Tanaman gedi (Abelmoschus manihot), suku Malvaceae, merupakan tumbuhan tahunan yang berbatang tegak dengan tinggi sekitar 1,2 – 1,8 m. Kandungan mucilago dari tanaman tersebut terdiri atas polisakarida dan protein. Tanaman ini mengandung quercetin-3-o-robinobiosid, hyperin, isoquercetin, gossipetin-8-o-glukuronid, dan myricetin (Liu et al., 2006). Bunganya mengandung quercetin-3-robinoside, quercetin-3’-glikosida, hyperin, myrecetin, antosianin, dan hyperoside. Hyperoside memiliki kemampuan antivirus, antinosiseptif, antiinflamasi, kardioprotektif, hepatoprotektif, dan efek protektif terhadap gastrimukosal (lapisan membran mukus pada lambung). Daun gedi juga telah diuji dapat mencegah ovariectomy-induced femoral ostopenia (kondisi densitas mineral tulang yang lebih rendah dari batas normal pada bagian sendi tungkai akibat operasi pengangkatan rahim/ovarium) (Lin-lin et al., 2007; Jain et al., 2009). Tanaman gedi
juga dapat meningkatkan fungsi penyaringan glomerular, mengurangi proteinuria, hyperplasia messangium
yang dapat mengurangi kerusakan jaringan ginjal (Shao-Yu et al., 2006).
Senyawa flavonoid mempunyai berbagai fungsi penting untuk kesehatan, antara lain dalam menurunkan risiko serangan penyakit kardiovaskuler, tekanan darah, aterosklerosis, dan sebagai antioksidan (Hodgson et al., 2006). Flavonoid merupakan salah satu golongan fenol alam terbesar yang terdapat dalam semua tumbuhan berpembuluh. Berdasarkan strukturnya, flavonoid adalah turunan senyawa induk flavon yang mempunyai sejumlah sifat yang sama.
Aglikon flavonoid terdapat pada tumbuhan dengan bentuk struktur yang berbeda-beda.

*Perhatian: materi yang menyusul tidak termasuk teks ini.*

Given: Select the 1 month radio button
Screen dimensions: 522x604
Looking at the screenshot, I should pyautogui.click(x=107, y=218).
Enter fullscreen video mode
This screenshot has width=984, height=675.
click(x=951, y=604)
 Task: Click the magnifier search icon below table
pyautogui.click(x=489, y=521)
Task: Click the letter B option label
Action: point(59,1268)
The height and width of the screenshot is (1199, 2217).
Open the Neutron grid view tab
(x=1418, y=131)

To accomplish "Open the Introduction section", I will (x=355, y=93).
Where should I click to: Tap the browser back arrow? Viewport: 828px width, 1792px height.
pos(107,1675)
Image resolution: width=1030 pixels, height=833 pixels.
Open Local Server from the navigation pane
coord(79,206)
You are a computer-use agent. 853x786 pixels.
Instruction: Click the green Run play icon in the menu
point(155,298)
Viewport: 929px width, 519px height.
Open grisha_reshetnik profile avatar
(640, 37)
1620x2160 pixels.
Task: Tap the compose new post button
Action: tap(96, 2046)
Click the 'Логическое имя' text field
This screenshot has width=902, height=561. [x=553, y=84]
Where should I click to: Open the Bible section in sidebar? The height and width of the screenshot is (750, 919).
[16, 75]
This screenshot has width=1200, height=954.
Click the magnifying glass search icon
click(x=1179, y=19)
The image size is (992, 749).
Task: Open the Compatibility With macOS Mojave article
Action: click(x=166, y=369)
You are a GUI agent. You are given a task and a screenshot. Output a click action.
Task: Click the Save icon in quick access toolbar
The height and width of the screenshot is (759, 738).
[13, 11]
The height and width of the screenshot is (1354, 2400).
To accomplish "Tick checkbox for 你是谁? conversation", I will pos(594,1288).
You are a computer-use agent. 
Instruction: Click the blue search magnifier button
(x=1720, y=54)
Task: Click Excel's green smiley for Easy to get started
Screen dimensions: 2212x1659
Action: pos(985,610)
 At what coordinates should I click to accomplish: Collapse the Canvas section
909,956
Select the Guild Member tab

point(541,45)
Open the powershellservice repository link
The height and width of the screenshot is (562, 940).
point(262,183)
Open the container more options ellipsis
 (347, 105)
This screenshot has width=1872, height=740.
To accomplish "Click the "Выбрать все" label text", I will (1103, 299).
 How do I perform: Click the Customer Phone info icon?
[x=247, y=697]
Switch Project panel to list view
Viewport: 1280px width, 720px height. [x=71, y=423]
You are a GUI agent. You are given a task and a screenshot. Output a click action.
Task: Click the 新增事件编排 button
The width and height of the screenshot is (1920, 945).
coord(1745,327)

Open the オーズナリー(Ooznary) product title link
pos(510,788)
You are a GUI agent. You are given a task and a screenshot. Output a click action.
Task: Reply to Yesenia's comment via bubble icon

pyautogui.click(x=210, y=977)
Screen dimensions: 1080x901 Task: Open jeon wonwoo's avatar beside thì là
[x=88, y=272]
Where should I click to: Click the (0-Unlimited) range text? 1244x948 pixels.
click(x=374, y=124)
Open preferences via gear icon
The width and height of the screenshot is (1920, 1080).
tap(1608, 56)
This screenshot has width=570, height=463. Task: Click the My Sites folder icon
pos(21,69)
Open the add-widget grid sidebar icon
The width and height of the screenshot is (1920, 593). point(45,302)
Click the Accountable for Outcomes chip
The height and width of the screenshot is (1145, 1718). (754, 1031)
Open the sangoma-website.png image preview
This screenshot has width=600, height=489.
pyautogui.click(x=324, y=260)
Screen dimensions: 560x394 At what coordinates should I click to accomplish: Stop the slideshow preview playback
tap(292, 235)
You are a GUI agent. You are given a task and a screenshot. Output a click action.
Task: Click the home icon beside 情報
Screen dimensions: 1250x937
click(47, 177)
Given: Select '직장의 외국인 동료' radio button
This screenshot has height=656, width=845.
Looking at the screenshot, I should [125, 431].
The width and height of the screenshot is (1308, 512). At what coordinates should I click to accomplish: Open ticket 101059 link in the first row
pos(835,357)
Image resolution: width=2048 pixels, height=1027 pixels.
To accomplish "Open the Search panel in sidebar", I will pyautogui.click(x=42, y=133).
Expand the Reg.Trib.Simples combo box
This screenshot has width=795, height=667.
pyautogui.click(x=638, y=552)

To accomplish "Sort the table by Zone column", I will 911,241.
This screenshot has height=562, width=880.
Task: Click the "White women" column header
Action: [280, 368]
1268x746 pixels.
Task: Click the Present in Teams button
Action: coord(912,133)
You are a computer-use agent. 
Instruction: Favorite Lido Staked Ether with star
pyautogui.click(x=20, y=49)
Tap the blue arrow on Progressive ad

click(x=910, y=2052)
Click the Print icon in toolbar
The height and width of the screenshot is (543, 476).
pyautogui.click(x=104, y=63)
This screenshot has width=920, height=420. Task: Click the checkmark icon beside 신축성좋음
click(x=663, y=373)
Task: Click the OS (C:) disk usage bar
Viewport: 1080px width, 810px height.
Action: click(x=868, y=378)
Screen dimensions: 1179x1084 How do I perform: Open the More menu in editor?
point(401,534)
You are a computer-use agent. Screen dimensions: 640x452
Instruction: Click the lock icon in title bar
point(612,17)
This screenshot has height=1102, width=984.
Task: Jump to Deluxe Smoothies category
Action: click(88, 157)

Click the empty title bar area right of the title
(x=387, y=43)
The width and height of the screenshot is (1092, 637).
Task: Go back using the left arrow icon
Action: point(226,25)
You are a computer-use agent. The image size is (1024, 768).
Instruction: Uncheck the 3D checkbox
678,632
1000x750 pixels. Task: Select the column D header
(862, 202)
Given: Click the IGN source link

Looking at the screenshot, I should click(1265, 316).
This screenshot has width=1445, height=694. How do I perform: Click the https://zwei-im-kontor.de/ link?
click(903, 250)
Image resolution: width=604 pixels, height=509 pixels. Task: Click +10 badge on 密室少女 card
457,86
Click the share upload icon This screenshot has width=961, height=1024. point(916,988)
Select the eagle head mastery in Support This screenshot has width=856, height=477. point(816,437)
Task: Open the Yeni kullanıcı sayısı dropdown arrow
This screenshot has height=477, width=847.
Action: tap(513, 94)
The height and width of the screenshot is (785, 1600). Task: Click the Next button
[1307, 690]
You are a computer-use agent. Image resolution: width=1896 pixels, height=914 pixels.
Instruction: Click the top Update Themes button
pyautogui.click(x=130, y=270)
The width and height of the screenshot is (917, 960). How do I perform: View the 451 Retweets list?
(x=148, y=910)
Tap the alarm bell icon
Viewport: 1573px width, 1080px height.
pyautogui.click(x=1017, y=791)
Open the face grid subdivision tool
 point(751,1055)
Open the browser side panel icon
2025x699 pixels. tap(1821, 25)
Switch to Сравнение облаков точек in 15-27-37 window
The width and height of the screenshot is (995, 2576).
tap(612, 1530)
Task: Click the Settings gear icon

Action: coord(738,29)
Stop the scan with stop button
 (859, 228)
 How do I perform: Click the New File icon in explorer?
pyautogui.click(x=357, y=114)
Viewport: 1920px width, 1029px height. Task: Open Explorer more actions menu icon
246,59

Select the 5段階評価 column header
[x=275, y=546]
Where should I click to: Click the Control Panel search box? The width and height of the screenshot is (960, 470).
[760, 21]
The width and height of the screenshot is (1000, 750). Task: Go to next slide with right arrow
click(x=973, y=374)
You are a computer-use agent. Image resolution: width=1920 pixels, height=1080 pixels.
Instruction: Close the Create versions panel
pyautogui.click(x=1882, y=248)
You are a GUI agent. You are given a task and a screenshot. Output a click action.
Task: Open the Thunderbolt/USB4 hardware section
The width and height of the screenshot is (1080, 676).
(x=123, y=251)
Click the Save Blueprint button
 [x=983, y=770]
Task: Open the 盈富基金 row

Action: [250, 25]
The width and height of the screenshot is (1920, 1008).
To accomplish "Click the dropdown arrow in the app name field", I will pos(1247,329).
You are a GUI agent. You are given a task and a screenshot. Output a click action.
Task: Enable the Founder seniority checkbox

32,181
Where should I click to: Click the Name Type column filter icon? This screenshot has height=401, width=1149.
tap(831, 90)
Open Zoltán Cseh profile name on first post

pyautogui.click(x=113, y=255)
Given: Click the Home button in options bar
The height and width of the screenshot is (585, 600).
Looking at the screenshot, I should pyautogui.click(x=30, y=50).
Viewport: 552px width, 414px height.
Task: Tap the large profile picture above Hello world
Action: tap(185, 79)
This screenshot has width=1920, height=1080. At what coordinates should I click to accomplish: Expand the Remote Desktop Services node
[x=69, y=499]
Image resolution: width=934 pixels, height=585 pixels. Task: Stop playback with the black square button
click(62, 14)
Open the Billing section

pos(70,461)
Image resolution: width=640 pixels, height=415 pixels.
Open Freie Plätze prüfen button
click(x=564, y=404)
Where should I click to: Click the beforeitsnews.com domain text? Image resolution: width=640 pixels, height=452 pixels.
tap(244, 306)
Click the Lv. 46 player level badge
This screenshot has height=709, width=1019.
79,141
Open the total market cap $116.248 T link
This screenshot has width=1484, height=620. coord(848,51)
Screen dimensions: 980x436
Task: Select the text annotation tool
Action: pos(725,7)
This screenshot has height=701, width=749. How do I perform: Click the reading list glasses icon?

Setiap struktur
mengandung atom karbon dalam inti dasar yang tersusun dalam bentuk konfigurasi C6-C3-C6, yaitu dua cincin aromatik yang dihubungkan oleh satuan tiga karbon yang dapat atau tidak dapat membentuk cincin ketiga. Semua varian flavonoid saling berkaitan karena alur biosintesis yang sama dari alur sikimat dan alur asetat-malonat. Flavonoid dalam tumbuhan umumnya terikat sebagai glikosida, baik O-glikosida maupun C-glikosida (Markham, 1988; Harborne, 1987).
Flavonoid pada sayuran merupakan metabolit sekunder yang dimanfaatkan untuk kesehatan dan bahan pengkhelat yang menjadi penyumbang utama terhadap kapasitas fungsinya sebagai antioksidan. Selain berfungsi sebagai antioksidan, flavonoid juga dapat memodulasi jalur sinyal sel dan efeknya dapat ditandai pada fungsi sel dengan mengubah protein dan fosforilasi lemak dan modulasi ekspresi gen (ČÞ et al., 2010).
Berdasarkan uraian tersebut, maka perlu dilakukan penelitian mengenai standardisasi mutu ekstrak tanaman gedi (Abelmoschus manihot L.) Medik agar diperoleh keseragaman mutu, keamanan, dan khasiatnya sebagai antioksidan.